= Beginning of Section =
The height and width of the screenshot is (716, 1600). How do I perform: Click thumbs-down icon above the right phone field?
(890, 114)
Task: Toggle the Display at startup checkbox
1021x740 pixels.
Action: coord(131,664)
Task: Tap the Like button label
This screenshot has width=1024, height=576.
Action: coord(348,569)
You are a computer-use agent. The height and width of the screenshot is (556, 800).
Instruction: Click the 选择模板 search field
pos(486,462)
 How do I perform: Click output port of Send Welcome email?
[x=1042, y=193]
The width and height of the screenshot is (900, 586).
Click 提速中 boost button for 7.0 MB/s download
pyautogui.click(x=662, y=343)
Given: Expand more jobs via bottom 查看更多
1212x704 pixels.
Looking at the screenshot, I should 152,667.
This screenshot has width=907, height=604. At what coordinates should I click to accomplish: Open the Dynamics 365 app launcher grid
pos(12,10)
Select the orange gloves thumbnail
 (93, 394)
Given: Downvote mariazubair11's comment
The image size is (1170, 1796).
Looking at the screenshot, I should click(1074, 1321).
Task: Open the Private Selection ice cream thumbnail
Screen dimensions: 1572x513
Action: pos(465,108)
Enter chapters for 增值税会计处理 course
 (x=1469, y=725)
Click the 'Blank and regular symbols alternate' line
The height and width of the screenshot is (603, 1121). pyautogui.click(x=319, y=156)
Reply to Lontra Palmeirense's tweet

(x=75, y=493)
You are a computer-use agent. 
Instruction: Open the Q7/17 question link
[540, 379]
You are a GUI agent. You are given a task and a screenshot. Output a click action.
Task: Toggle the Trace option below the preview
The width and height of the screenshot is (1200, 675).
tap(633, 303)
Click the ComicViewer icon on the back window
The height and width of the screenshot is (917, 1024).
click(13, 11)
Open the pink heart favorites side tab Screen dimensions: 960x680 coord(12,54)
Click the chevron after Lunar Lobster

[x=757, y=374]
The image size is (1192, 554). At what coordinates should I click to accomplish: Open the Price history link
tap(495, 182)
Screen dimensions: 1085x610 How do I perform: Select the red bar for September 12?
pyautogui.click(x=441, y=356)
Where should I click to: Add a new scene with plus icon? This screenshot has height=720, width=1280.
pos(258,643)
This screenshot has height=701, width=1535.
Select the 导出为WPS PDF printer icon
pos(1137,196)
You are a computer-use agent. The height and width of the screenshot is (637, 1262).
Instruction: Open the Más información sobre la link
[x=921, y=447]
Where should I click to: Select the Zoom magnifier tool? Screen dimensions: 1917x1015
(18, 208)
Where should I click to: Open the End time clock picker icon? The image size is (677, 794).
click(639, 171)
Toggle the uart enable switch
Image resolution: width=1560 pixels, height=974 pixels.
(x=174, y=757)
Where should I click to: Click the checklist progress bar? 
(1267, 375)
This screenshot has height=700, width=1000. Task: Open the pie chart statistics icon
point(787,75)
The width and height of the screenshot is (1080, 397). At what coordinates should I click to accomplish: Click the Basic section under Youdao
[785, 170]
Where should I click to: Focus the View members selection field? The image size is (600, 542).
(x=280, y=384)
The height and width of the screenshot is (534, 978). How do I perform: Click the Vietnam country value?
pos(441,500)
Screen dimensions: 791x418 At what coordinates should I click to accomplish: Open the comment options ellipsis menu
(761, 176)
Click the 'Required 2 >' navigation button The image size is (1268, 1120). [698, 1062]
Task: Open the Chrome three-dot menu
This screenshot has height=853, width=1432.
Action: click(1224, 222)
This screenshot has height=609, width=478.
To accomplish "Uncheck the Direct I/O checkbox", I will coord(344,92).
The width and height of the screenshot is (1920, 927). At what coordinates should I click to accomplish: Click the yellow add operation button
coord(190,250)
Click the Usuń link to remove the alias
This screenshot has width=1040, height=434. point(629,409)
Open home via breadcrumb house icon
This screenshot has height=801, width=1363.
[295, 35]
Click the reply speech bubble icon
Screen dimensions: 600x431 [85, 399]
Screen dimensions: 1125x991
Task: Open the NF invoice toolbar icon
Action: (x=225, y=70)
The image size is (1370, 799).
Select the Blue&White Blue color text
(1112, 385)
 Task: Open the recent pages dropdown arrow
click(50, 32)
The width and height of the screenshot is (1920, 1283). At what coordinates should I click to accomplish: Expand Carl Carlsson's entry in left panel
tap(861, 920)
= End of Section =
* _WHAT TO DO_: The whole of the data must be given again, exactly as shown.

* _EXERCISE OUTPUT_:
The height and width of the screenshot is (716, 1600). How do I perform: Click thumbs-down icon above the right phone field?
(890, 114)
Task: Toggle the Display at startup checkbox
1021x740 pixels.
Action: coord(131,664)
Task: Tap the Like button label
This screenshot has width=1024, height=576.
Action: coord(348,569)
You are a computer-use agent. The height and width of the screenshot is (556, 800).
Instruction: Click the 选择模板 search field
pos(486,462)
 How do I perform: Click output port of Send Welcome email?
[x=1042, y=193]
The width and height of the screenshot is (900, 586).
Click 提速中 boost button for 7.0 MB/s download
pyautogui.click(x=662, y=343)
Given: Expand more jobs via bottom 查看更多
1212x704 pixels.
Looking at the screenshot, I should 152,667.
This screenshot has width=907, height=604. At what coordinates should I click to accomplish: Open the Dynamics 365 app launcher grid
pos(12,10)
Select the orange gloves thumbnail
 (93, 394)
Given: Downvote mariazubair11's comment
The image size is (1170, 1796).
Looking at the screenshot, I should click(1074, 1321).
Task: Open the Private Selection ice cream thumbnail
Screen dimensions: 1572x513
Action: pos(465,108)
Enter chapters for 增值税会计处理 course
 (x=1469, y=725)
Click the 'Blank and regular symbols alternate' line
The height and width of the screenshot is (603, 1121). pyautogui.click(x=319, y=156)
Reply to Lontra Palmeirense's tweet

(x=75, y=493)
You are a computer-use agent. 
Instruction: Open the Q7/17 question link
[540, 379]
You are a GUI agent. You are given a task and a screenshot. Output a click action.
Task: Toggle the Trace option below the preview
The width and height of the screenshot is (1200, 675).
tap(633, 303)
Click the ComicViewer icon on the back window
The height and width of the screenshot is (917, 1024).
click(13, 11)
Open the pink heart favorites side tab Screen dimensions: 960x680 coord(12,54)
Click the chevron after Lunar Lobster

[x=757, y=374]
The image size is (1192, 554). At what coordinates should I click to accomplish: Open the Price history link
tap(495, 182)
Screen dimensions: 1085x610 How do I perform: Select the red bar for September 12?
pyautogui.click(x=441, y=356)
Where should I click to: Add a new scene with plus icon? This screenshot has height=720, width=1280.
pos(258,643)
This screenshot has height=701, width=1535.
Select the 导出为WPS PDF printer icon
pos(1137,196)
You are a computer-use agent. The height and width of the screenshot is (637, 1262).
Instruction: Open the Más información sobre la link
[x=921, y=447]
Where should I click to: Select the Zoom magnifier tool? Screen dimensions: 1917x1015
(18, 208)
Where should I click to: Open the End time clock picker icon? The image size is (677, 794).
click(639, 171)
Toggle the uart enable switch
Image resolution: width=1560 pixels, height=974 pixels.
(x=174, y=757)
Where should I click to: Click the checklist progress bar? 
(1267, 375)
This screenshot has height=700, width=1000. Task: Open the pie chart statistics icon
point(787,75)
The width and height of the screenshot is (1080, 397). At what coordinates should I click to accomplish: Click the Basic section under Youdao
[785, 170]
Where should I click to: Focus the View members selection field? The image size is (600, 542).
(x=280, y=384)
The height and width of the screenshot is (534, 978). How do I perform: Click the Vietnam country value?
pos(441,500)
Screen dimensions: 791x418 At what coordinates should I click to accomplish: Open the comment options ellipsis menu
(761, 176)
Click the 'Required 2 >' navigation button The image size is (1268, 1120). [698, 1062]
Task: Open the Chrome three-dot menu
This screenshot has height=853, width=1432.
Action: click(1224, 222)
This screenshot has height=609, width=478.
To accomplish "Uncheck the Direct I/O checkbox", I will coord(344,92).
The width and height of the screenshot is (1920, 927). At what coordinates should I click to accomplish: Click the yellow add operation button
coord(190,250)
Click the Usuń link to remove the alias
This screenshot has width=1040, height=434. point(629,409)
Open home via breadcrumb house icon
This screenshot has height=801, width=1363.
[295, 35]
Click the reply speech bubble icon
Screen dimensions: 600x431 [85, 399]
Screen dimensions: 1125x991
Task: Open the NF invoice toolbar icon
Action: (x=225, y=70)
The image size is (1370, 799).
Select the Blue&White Blue color text
(1112, 385)
 Task: Open the recent pages dropdown arrow
click(50, 32)
The width and height of the screenshot is (1920, 1283). At what coordinates should I click to accomplish: Expand Carl Carlsson's entry in left panel
tap(861, 920)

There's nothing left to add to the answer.